En dépit de si grandes tristesses, le Kaw-djer ne perdait pas courage. Ferme à son poste, centre autour duquel on se réunirait quand, la tourmente passée, il s’agirait de reconstruire, il s’ingéniait à reconquérir la confiance des Hosteliens, qui, lentement, mais sûrement, revenaient à la raison. Rien ne semblait avoir de prise sur lui, et, volontairement aveugle aux défections, il continuait imperturbablement son métier de gouverneur. Il n’avait même pas négligé la construction du phare qui lui tenait si fort à cœur. Par son ordre, Dick fit, au cours de l’été, un voyage d’inspection à l’île Horn. Malgré tout, les travaux, assurément ralentis, n’avaient pas été arrêtés un seul jour. À la fin de l’été, le gros œuvre serait terminé et les machines seraient en place. Un mois suffirait alors pour mener à bien le montage.

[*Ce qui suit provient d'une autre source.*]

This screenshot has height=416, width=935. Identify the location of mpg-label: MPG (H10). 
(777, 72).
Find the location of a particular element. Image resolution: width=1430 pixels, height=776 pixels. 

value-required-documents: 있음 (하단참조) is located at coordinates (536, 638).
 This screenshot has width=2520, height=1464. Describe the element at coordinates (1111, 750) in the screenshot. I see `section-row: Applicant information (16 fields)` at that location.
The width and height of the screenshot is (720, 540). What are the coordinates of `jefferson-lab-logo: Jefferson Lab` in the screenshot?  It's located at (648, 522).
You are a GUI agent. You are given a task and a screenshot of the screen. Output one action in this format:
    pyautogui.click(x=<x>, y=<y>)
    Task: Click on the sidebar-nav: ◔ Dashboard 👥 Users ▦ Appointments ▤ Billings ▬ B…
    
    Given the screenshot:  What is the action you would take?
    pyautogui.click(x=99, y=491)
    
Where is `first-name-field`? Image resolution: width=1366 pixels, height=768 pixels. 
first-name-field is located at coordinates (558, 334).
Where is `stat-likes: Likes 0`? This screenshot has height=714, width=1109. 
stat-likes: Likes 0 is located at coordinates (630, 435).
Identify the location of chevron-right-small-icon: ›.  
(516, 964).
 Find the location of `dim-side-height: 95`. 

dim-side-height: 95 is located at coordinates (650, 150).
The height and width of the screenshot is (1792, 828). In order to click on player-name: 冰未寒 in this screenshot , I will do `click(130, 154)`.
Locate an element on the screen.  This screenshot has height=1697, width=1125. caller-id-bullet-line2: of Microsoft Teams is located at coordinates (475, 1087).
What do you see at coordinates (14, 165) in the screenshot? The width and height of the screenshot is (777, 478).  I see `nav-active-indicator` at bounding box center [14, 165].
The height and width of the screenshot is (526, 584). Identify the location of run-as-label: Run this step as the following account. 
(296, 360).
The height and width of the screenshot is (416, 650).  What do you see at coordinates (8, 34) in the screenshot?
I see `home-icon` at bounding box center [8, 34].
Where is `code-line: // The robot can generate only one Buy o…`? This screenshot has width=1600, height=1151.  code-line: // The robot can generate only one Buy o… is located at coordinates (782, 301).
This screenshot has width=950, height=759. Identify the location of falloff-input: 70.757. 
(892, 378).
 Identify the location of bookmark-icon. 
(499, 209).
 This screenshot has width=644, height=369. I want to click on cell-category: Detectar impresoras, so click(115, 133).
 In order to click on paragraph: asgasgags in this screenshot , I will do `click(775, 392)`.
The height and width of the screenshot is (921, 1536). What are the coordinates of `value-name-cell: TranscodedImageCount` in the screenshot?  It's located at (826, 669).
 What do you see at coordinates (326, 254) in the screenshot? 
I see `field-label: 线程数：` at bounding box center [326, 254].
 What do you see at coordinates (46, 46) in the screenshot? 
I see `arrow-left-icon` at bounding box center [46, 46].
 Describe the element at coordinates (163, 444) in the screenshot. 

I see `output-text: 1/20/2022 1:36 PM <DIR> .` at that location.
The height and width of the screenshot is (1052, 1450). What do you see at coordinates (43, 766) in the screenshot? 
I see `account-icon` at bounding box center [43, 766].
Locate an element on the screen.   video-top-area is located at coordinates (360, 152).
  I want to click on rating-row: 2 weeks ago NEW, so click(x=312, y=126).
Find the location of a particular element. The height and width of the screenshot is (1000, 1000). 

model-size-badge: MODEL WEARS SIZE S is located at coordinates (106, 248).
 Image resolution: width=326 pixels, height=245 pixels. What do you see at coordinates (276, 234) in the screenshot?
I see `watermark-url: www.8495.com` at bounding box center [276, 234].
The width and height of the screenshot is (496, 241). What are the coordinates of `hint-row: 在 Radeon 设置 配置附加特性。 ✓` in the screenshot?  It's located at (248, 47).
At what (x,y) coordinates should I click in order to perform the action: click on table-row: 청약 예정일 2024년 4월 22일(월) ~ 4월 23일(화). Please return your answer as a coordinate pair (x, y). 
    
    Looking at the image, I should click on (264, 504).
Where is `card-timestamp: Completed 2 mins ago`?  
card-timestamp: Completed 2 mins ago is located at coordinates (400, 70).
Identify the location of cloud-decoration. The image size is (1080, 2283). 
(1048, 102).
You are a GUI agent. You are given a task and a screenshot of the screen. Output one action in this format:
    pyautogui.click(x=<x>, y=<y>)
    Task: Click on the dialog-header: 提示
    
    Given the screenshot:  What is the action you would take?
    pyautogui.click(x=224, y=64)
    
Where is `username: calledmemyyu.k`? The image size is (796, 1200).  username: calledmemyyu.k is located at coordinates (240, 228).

Vers le 15 décembre la moitié des Hosteliens étaient rentrés dans le devoir, tandis que s’exaspérait encore l’infernal sabbat de l’intérieur. Ce fut à cette époque que le Kaw-djer reçut une visite inattendue dont les conséquences devaient être des plus heureuses. Deux hommes, un Anglais et un Français, arrivés par le même bateau, se présentèrent ensemble au gouvernement. Immédiatement admis près du Kaw-djer, ils déclinèrent leurs noms, Maurice Reynaud, pour le Français, Alexander Smith, pour l’Anglais, et, sans paroles superflues, firent connaître qu’ils désiraient obtenir une concession.

Le Kaw-djer sourit amèrement.

« Permettez-moi de vous demander, messieurs, dit-il, si vous êtes au courant de ce qui se passe en ce moment sur l’île Hoste ?

— Oui, répondit le Français.

— Mais nous préférons tout de même être en règle, acheva l’Anglais.